Non teme l’effetto Veltroni, che
ha perso Roma, se deciderà di
candidarsi?
«Il contesto è diverso. E poi Walter
ha fatto per quasi un anno il
segretario e insieme il sindaco,
prima della crisi di governo. Ma se
decidessi di candidarmi valuterei
tuttele incompatibilità, sostanziali
e politiche, compreso il mio futuro
ruolo di presidente dell’Anci
che prevede un’investitura bipartisan.
Per questo dico che se non
c’è un fatto straordinario che determini
la mia candidatura, i vincoli
oggettivi prevarranno».
Quale fatto straordinario?
«Ad esempio che cambi qualcosa
di significativo negli schieramenti
in campo ora».
Non teme che, chiunque sia il segretario
Pd, dopo le regionali e
un’eventuale sconfitta ripartirebbe
il logoramento del leader?
«Intanto non è detto che ci sia
una sconfitta. Certo, partiamo
molto alti. Ma se tenessimo, come
è possibile, realtà importanti come
il Piemonte e una parte del
Sud un segnale positivo ci sarebbe.
Anche ammettendo una sconfitta,
far ripartire la girandola dei
leader metterebbe a repentaglio
lo stesso Pd. La stabilità della leadership è un elemento
di forza del
centrodestra.

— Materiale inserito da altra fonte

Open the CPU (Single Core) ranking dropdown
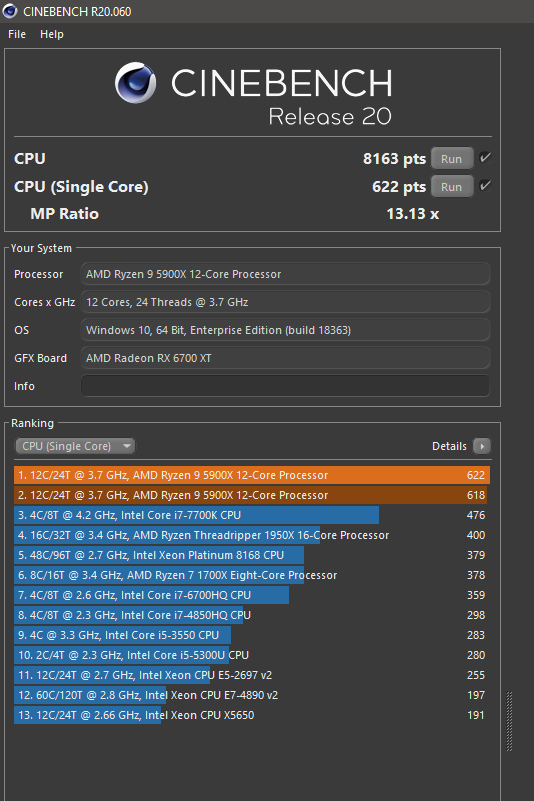Screen dimensions: 534x801 point(75,446)
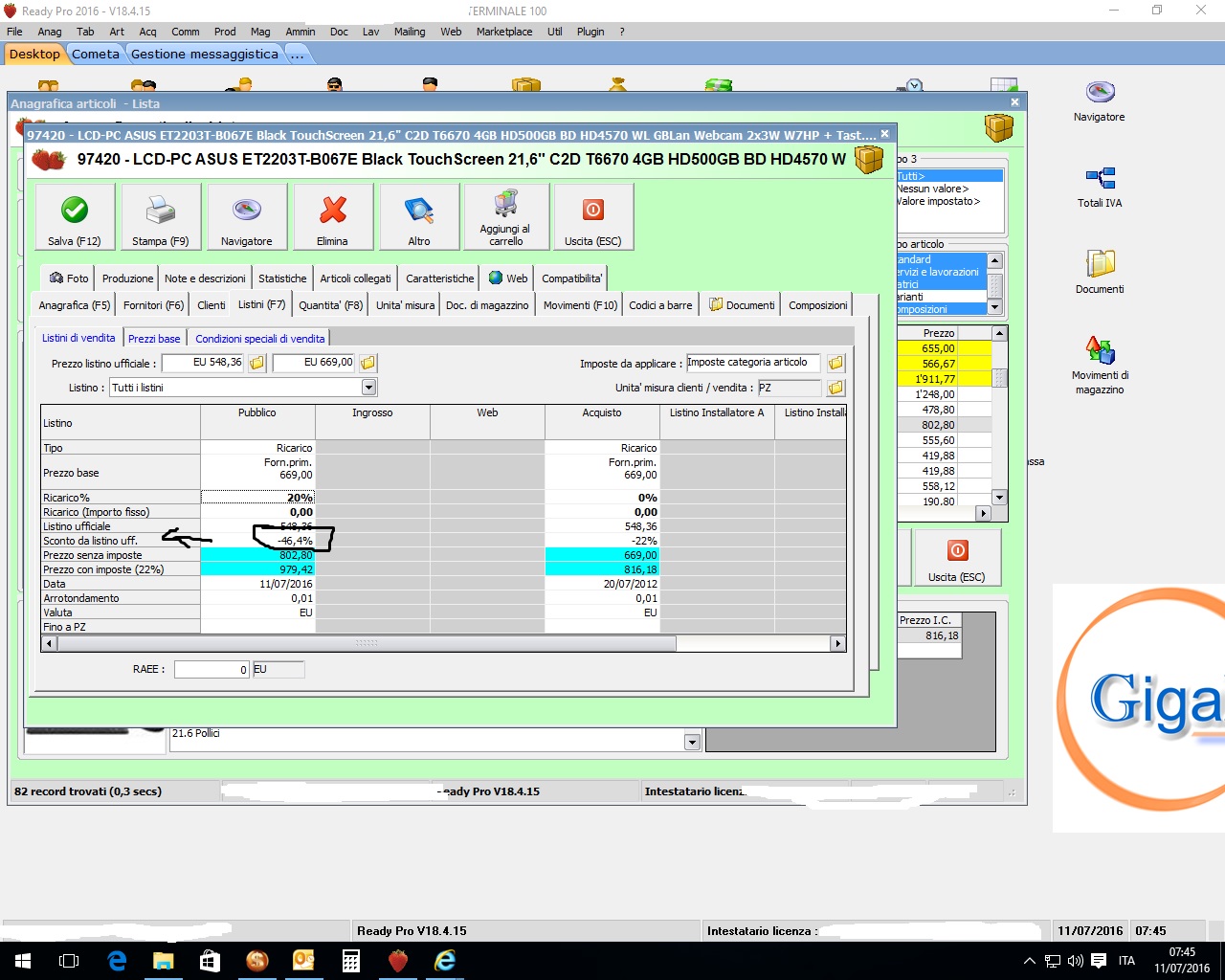Click the Stampa (F9) printer icon
Viewport: 1225px width, 980px height.
pyautogui.click(x=160, y=211)
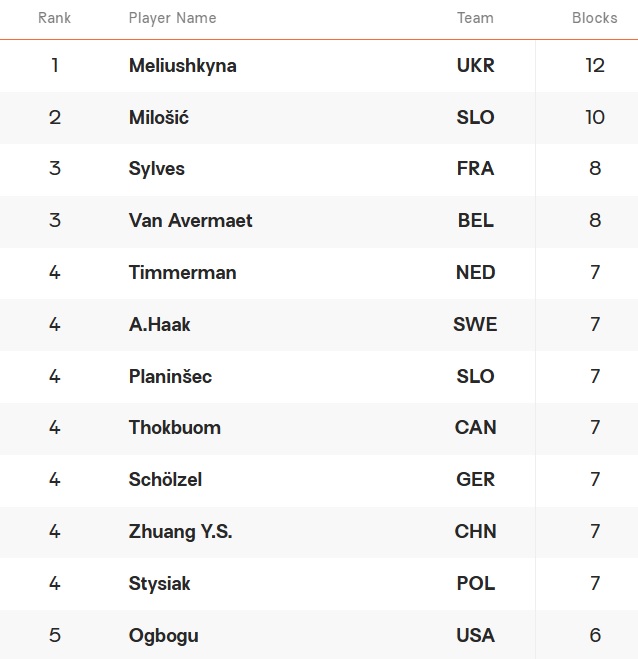This screenshot has width=638, height=659.
Task: Open A.Haak player entry
Action: click(159, 324)
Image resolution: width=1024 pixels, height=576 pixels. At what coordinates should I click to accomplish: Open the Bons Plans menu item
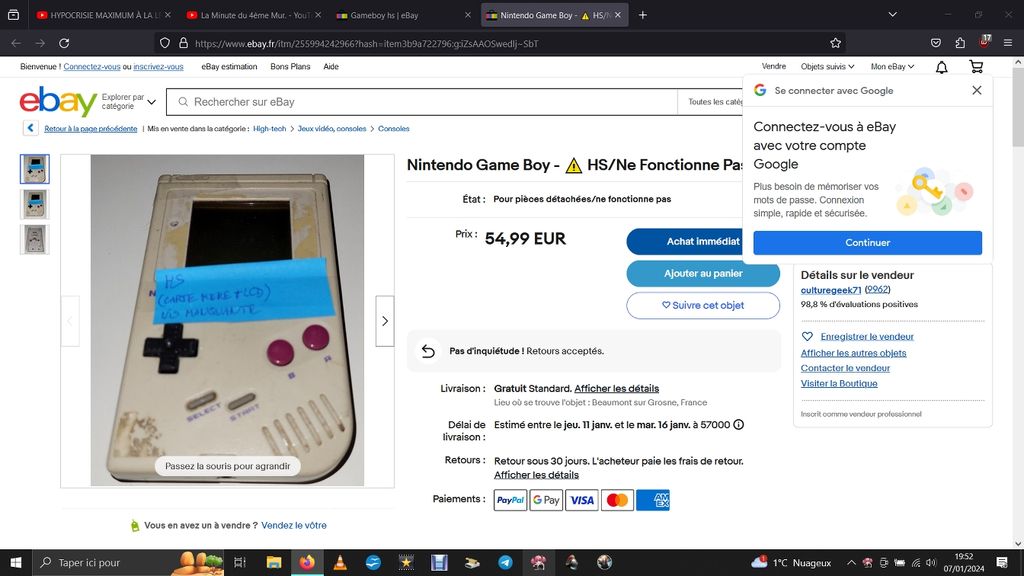click(290, 67)
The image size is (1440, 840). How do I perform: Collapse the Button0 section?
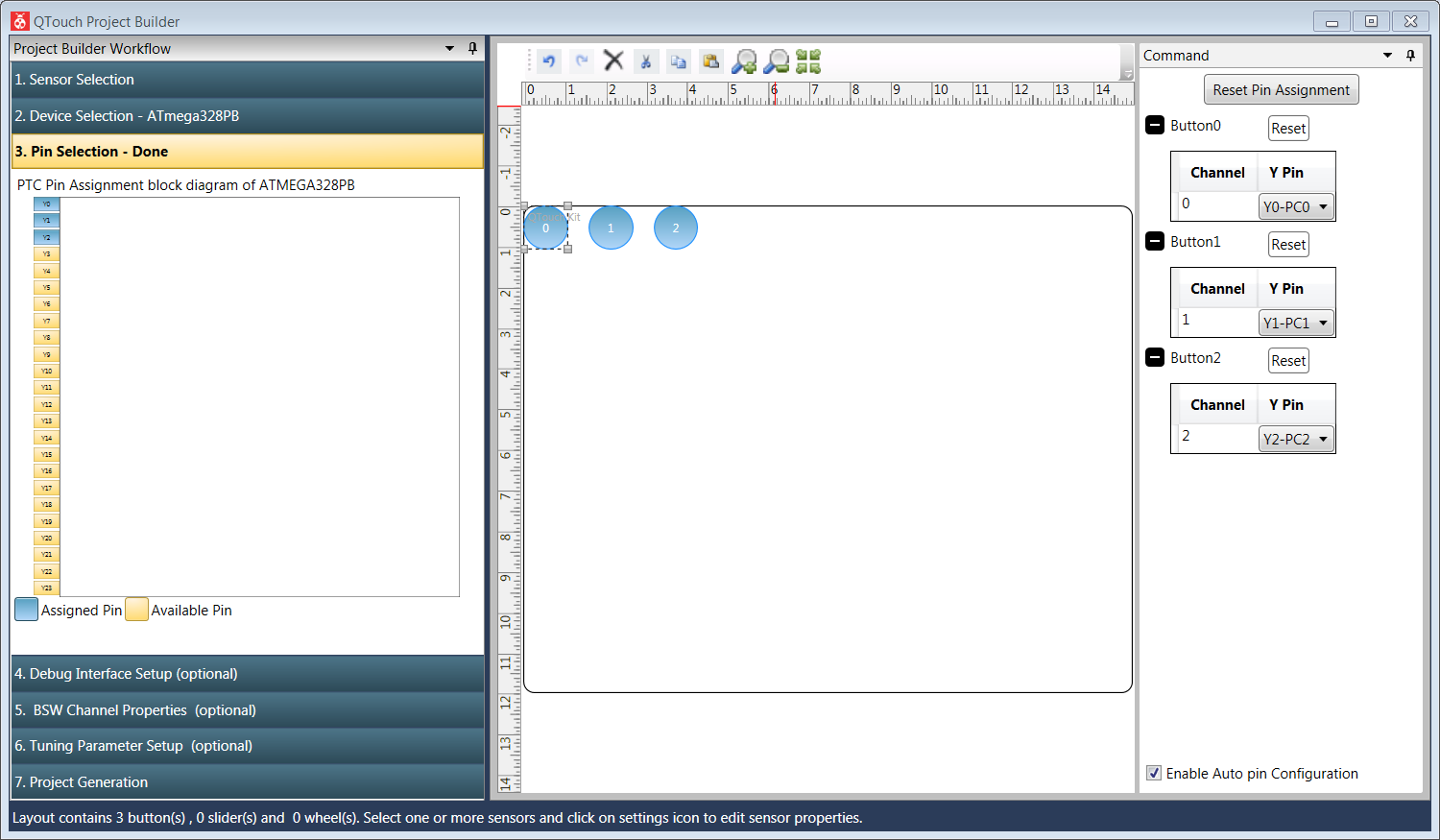(x=1155, y=126)

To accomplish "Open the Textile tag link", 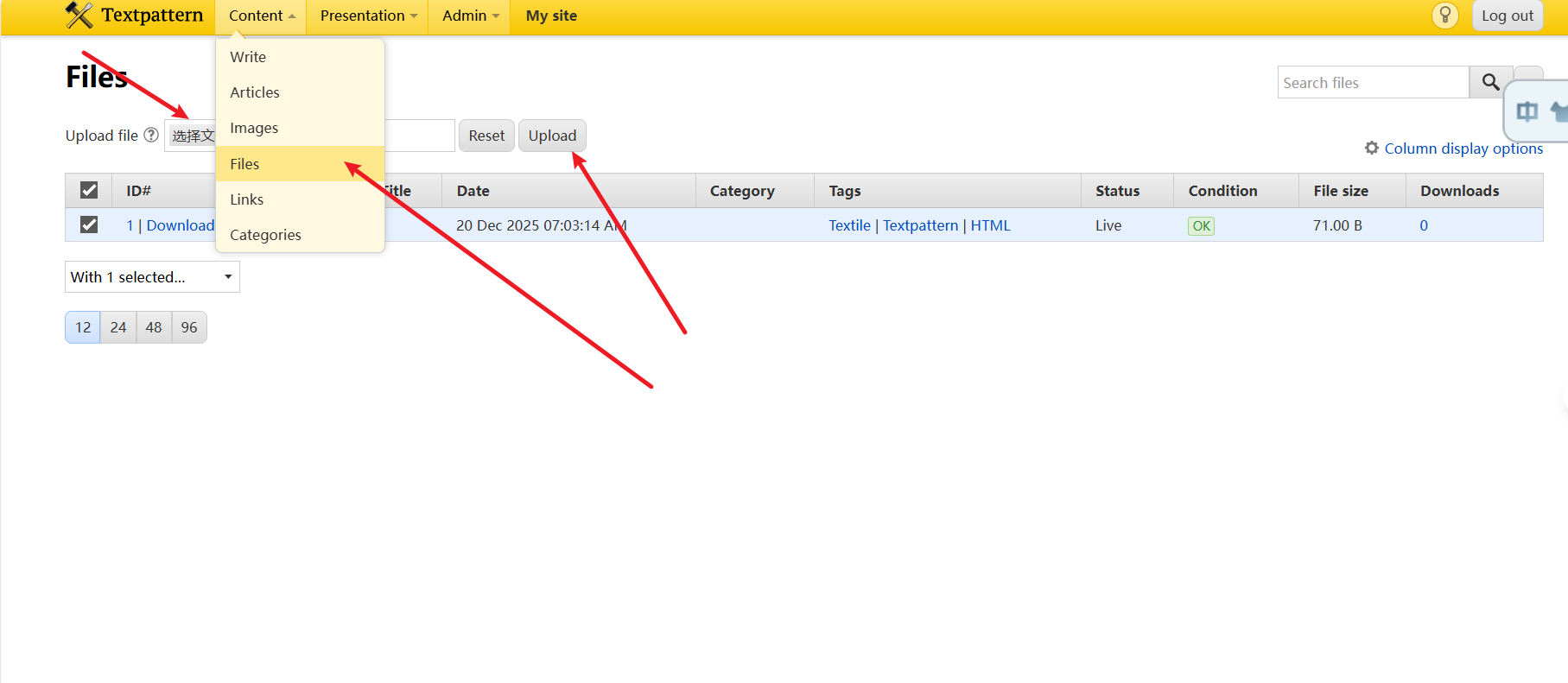I will tap(849, 225).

Se continuiamo a
cambiare allenatore finiamo in serie
B come il Torino».
Pensa anche lei che il declino di
Berlusconi sia iniziato, come dice
Enrico Letta?
«C’è un appannamento indubbio
del premier. Ma se qualcuno
nel Pd rincorre l’idea che questo
possa determinare a breve una crisi
di governo si illude. Oltretutto,
se continua a non esserci un’azione
incisiva dell’opposizione, che
faccia leva non solo sui peccati privati
del premier ma soprattutto su
come governa, il centrodestra
non si sfarinerà certo da solo».
Lei boccia il governo su tutta la linea?
«Qualcosa di buono c’è: dagli incentivi per l’auto ai messaggi di Brunetta sul maggior rigore nel lavoro pubblico. Ma rispetto alle dimensioni della crisi, le risposte sono molto al di sotto delle necessità, e le riforme strutturali latitano ».